> _Work request_:
Where does the word "next" occur in the material? Copy each line that has it.

········

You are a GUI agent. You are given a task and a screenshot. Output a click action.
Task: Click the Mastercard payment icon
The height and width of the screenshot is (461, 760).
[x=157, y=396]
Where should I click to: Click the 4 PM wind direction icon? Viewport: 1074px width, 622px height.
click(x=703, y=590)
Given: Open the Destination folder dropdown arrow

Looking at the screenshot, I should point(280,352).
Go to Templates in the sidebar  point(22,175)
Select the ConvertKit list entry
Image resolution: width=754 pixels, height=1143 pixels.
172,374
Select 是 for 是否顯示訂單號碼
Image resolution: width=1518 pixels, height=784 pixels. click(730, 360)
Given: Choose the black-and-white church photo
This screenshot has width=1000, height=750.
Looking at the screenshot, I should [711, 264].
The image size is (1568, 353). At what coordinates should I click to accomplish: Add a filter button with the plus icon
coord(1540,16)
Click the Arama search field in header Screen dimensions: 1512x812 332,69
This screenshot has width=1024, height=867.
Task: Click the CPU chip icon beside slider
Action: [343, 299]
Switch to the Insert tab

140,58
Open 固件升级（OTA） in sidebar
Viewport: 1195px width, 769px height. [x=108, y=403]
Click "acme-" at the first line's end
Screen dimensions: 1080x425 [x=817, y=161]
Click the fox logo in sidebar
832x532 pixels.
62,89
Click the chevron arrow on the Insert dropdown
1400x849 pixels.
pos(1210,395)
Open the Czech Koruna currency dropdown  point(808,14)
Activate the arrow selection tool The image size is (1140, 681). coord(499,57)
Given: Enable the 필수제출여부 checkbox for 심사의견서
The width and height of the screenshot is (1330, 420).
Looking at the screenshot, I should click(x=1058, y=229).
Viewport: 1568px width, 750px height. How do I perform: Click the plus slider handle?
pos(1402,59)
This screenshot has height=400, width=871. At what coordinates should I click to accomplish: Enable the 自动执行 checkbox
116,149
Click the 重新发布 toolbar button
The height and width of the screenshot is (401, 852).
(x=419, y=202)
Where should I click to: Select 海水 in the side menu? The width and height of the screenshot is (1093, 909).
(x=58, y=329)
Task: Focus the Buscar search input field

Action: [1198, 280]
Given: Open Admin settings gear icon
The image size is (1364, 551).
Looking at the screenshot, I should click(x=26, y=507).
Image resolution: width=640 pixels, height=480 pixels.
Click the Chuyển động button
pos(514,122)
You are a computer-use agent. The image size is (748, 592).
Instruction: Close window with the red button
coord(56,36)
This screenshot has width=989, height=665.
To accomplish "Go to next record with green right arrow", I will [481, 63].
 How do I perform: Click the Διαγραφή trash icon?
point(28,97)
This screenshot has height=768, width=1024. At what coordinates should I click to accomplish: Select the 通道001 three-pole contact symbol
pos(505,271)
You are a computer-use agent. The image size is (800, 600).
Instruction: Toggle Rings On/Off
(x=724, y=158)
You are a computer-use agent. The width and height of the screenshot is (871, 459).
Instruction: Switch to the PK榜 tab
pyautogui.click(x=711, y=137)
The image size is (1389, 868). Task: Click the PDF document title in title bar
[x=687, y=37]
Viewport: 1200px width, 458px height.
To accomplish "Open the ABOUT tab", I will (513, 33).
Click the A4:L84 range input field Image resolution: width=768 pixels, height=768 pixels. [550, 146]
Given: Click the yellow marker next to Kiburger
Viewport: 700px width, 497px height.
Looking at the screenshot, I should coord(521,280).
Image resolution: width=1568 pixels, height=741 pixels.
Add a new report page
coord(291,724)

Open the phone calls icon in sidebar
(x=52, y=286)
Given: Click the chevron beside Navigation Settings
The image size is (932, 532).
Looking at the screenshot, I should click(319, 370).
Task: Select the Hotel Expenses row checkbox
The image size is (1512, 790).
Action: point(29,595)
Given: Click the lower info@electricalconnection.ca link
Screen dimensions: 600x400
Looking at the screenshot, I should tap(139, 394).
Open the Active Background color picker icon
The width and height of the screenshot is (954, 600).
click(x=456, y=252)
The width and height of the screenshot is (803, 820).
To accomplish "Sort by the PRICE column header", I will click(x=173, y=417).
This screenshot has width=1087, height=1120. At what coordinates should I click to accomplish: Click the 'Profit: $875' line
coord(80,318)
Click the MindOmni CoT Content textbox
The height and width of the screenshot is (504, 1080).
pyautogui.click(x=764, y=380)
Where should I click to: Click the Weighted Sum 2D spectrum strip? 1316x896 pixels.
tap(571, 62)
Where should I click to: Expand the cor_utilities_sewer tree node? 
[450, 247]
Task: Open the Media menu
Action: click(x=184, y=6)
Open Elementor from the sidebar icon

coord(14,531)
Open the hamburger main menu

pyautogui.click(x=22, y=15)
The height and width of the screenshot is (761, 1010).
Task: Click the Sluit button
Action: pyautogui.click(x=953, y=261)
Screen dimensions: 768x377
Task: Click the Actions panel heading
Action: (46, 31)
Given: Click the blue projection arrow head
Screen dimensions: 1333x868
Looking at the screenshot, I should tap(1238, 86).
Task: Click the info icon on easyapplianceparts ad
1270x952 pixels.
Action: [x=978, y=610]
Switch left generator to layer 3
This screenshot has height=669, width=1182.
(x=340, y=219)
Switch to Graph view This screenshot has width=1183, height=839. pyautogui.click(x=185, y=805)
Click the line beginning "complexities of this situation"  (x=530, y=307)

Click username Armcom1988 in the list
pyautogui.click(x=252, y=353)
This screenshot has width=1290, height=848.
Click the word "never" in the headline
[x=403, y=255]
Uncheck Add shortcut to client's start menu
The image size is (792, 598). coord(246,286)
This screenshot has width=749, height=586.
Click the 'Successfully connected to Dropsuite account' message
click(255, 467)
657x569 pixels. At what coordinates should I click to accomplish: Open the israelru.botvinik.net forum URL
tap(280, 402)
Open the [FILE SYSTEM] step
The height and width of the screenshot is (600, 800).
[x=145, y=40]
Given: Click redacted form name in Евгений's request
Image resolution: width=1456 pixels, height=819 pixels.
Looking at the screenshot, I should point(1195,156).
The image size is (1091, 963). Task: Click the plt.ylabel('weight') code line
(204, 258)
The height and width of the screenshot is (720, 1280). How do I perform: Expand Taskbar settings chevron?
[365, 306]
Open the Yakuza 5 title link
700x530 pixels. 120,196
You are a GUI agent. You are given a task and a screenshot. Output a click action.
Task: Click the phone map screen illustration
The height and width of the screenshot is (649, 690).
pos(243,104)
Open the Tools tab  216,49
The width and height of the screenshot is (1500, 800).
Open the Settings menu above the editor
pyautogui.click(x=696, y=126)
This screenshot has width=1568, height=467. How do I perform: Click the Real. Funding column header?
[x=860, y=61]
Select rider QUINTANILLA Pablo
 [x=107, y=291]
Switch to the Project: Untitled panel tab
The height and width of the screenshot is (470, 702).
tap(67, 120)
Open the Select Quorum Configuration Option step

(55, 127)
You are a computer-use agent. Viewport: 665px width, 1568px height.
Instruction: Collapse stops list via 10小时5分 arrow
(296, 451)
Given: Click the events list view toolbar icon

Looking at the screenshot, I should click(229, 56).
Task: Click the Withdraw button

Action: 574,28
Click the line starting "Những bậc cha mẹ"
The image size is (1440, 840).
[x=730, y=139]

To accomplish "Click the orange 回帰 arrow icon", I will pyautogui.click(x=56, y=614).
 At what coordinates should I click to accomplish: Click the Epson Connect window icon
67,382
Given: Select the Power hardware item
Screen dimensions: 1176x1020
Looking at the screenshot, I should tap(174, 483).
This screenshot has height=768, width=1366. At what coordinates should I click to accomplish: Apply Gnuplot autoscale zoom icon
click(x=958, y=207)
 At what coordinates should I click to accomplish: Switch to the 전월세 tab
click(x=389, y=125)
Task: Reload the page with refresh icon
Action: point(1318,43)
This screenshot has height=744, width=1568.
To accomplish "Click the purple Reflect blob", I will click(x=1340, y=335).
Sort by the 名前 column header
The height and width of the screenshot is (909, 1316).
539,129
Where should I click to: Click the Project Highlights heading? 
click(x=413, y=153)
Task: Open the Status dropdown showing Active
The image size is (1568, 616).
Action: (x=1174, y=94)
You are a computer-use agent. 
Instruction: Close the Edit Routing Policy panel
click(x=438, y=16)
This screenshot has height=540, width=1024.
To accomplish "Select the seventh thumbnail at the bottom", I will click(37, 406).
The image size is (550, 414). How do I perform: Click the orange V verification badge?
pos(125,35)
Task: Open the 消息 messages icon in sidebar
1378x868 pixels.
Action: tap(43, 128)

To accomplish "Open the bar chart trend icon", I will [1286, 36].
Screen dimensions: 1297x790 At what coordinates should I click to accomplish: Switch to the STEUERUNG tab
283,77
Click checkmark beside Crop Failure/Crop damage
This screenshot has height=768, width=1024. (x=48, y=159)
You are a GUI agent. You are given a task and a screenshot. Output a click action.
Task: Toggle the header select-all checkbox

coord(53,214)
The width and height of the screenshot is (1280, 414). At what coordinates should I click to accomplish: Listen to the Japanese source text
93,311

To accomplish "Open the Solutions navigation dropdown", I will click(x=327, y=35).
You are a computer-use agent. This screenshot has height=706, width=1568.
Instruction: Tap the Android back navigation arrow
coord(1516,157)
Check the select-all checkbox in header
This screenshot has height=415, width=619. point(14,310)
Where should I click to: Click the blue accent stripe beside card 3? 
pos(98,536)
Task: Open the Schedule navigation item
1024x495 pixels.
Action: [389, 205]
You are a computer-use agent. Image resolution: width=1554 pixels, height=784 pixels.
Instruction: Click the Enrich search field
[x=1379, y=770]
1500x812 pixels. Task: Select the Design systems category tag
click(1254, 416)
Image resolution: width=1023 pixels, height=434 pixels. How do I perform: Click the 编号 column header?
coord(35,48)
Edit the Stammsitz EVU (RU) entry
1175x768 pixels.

········

> _Response box_:
To accomplish "Go to next record with green right arrow", I will [481, 63].
Given: Click the yellow marker next to Kiburger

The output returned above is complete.